⟨
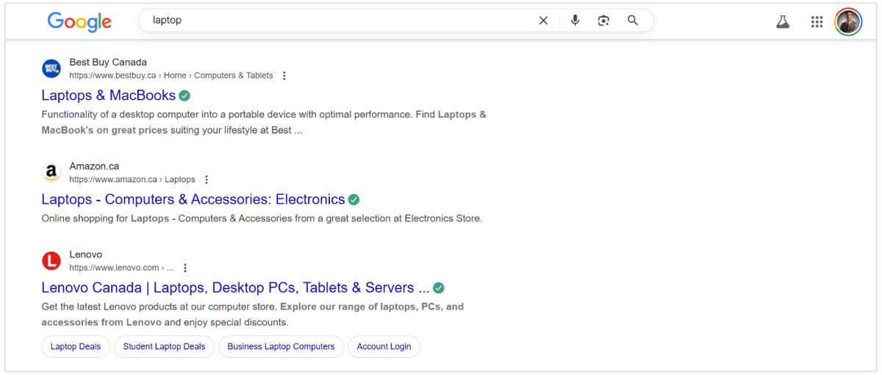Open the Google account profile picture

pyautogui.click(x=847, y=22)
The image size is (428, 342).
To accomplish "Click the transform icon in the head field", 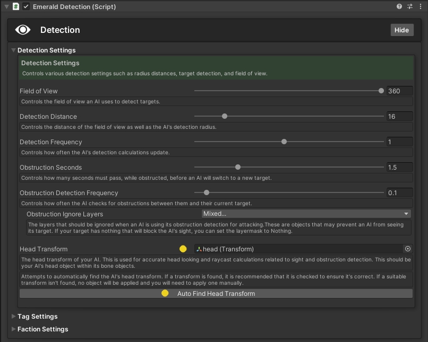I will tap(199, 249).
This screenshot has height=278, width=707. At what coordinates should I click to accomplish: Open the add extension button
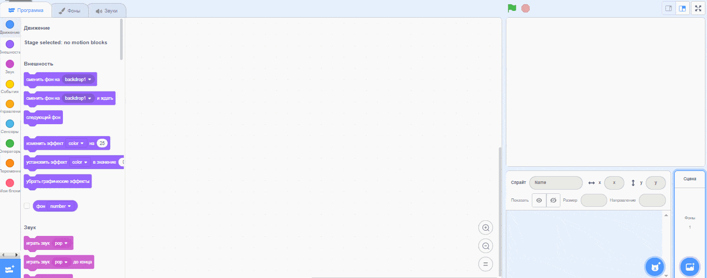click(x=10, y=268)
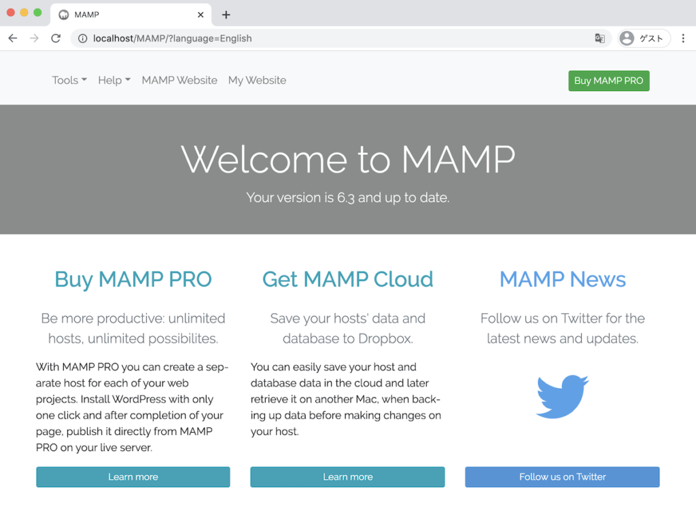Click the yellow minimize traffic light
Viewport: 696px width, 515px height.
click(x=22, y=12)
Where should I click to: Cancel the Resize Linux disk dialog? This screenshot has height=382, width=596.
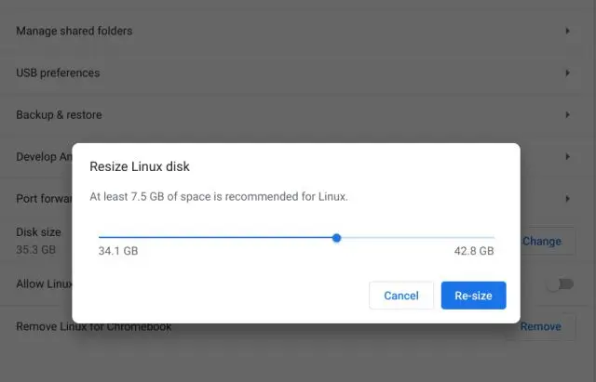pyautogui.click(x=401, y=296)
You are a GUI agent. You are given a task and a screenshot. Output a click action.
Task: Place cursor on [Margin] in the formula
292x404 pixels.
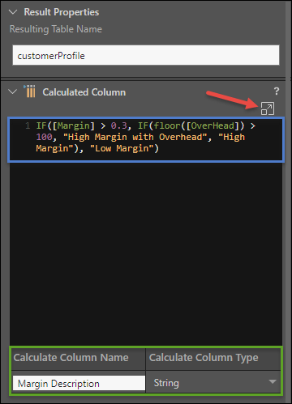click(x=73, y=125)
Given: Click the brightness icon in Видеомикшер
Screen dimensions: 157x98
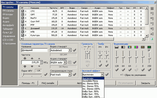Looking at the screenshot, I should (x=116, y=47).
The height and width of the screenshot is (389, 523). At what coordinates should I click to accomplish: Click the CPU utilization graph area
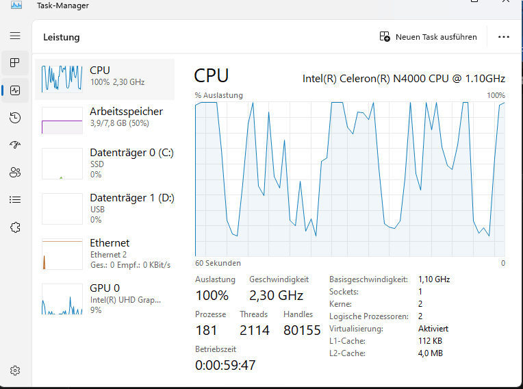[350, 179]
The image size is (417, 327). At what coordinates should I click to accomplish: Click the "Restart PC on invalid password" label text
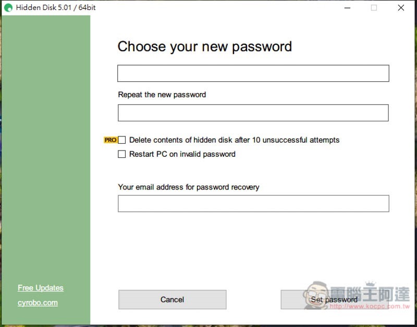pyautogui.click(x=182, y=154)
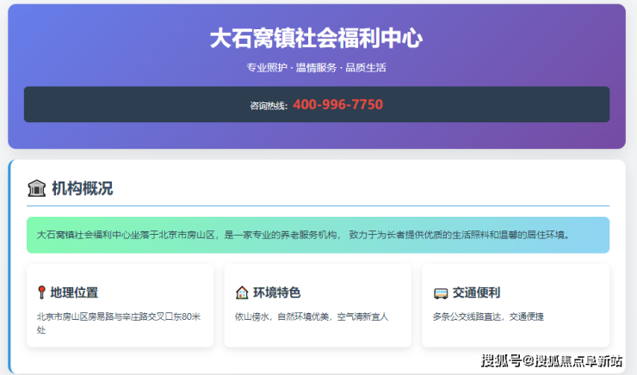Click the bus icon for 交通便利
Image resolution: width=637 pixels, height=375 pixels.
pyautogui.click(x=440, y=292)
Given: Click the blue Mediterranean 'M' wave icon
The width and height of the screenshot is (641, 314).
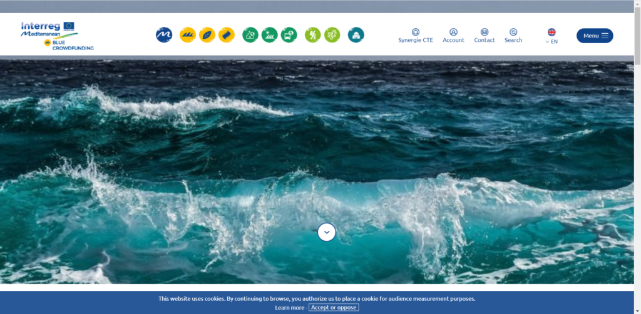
⟩
WORK TO COMPLETE
Leave out the pictures, then reproduce exactly the run of lines from the one that contains "You are a GUI" to the final line of the listing above.

SOLUTION TO THIS TASK
You are a GUI agent. You are given a task and a screenshot. Output a click action.
Task: Place cursor on [Margin] in the formula
292x404 pixels.
click(x=73, y=125)
Given: Click the brightness icon in Видеомикшер
Screen dimensions: 157x98
Looking at the screenshot, I should (x=116, y=47).
The height and width of the screenshot is (389, 523). At what coordinates should I click to accomplish: Click the CPU utilization graph area
[350, 179]
The image size is (417, 327). At what coordinates should I click to accomplish: Click the "Restart PC on invalid password" label text
pyautogui.click(x=182, y=154)
Click the bus icon for 交通便利
Image resolution: width=637 pixels, height=375 pixels.
pyautogui.click(x=440, y=292)
Given: Click the blue Mediterranean 'M' wave icon
The width and height of the screenshot is (641, 314).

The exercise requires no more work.